BEGIN Provided entries

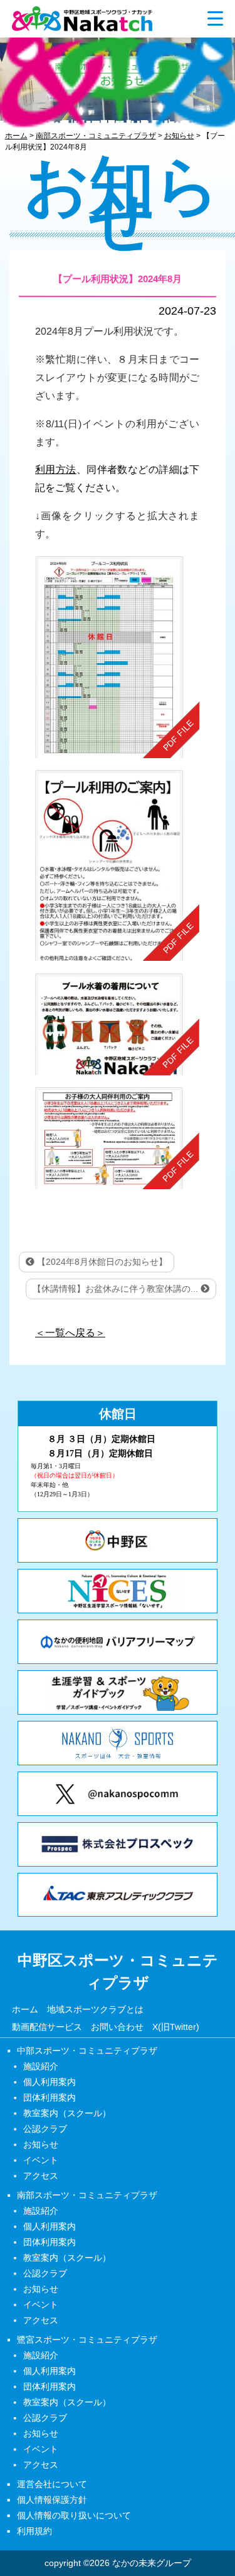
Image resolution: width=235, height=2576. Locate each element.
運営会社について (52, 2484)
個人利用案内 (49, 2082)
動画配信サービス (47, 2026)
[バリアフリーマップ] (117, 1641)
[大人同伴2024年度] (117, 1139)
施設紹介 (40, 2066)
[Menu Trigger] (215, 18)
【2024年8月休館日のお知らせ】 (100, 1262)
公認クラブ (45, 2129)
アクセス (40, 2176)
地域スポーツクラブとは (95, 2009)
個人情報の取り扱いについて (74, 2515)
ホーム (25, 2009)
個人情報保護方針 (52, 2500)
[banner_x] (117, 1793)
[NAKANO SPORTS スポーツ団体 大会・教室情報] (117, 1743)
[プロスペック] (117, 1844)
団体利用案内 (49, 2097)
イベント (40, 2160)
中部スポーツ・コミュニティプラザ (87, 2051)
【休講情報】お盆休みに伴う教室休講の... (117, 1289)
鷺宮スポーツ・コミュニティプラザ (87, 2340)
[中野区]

END Provided entries

--- Task requirements ---
In how many lines of the entries does "コミュニティプラザ" appear? Reply with only the number.

--- Exercise response ---
2